I started with the ground cast. First cast was 97ft and with much practice and encouragement from tommy, I was able to achieve 507ft. The next time I'm in town, maybe we could meet up and cast for a few hours.


----------



## Tommy (Jan 24, 2001)

SC,

The ground cast IS the fundamental cast. All power casts (high pendulum, low pendulum, hatteras cast, tournament ground cast) will work better for you or anyone that will take the time to learn to properly throw a ground cast. Arm extension, body rotation, sinker acceleration and the punch / pull are all easier to learn if the sinker is static on the ground to start.

If the beach is fairly flat and not loaded with coarse shells the ground cast can be used with a baited rig. 
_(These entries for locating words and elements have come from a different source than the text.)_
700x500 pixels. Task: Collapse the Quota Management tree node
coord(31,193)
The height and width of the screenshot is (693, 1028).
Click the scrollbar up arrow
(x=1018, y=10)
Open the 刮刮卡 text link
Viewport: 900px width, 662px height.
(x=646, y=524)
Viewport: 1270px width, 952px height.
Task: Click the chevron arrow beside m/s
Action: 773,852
Start with say 180 degrees of rotation and slowly work your way up. 

Tommy


----------



## SteveZ (Nov 30, 2006)

Works for me with heads & chunks.


----------



## BPReeds (Jan 11, 2013)

Its the only cast I use at the beach.....Pompano fishing 3 baited hooks.....slow and smooth.....be careful if you use a satellite sinker, they can grab the sand and you could break a rod tip....I did.......


----------



## NavyJason (Nov 5, 2015)

I have only been surf fishing a few years now, but try the Brighton or Unitech cast. There are videos on Youtube you can watch. Easiest surf cast i have used and good distance. The traditional OTG cast has lots of rotation which on a crowded beach and/or at night can be a problem.

As a bonus, I have less blow ups than the hard core hatteras casters that have been doing it forever.


----------



## Garboman (Jul 22, 2010)

NavyJason said:


> I have only been surf fishing a few years now, but try the Brighton or Unitech cast. There are videos on Youtube you can watch. Easiest surf cast i have used and good distance. The traditional OTG cast has lots of rotation which on a crowded beach and/or at night can be a problem.
> 
> As a bonus, I have less blow ups than the hard core hatteras casters that have been doing it forever.


How does that work out for you when wading?

How does that work out for you on the planks?

Most hardcore Hatteras casters at least the ones I am familiar with blow up perhaps 1/100 casts, mostly from shock knots hanging up in a guide.


----------



## pmcdaniel (Nov 13, 2013)

I ground cast every time I forget to open the bail.


----------



## BPReeds (Jan 11, 2013)

I walk beyond the crowds as necessary....the cast doesn't take up that much space.....just remember to go slow...don't rush it....


----------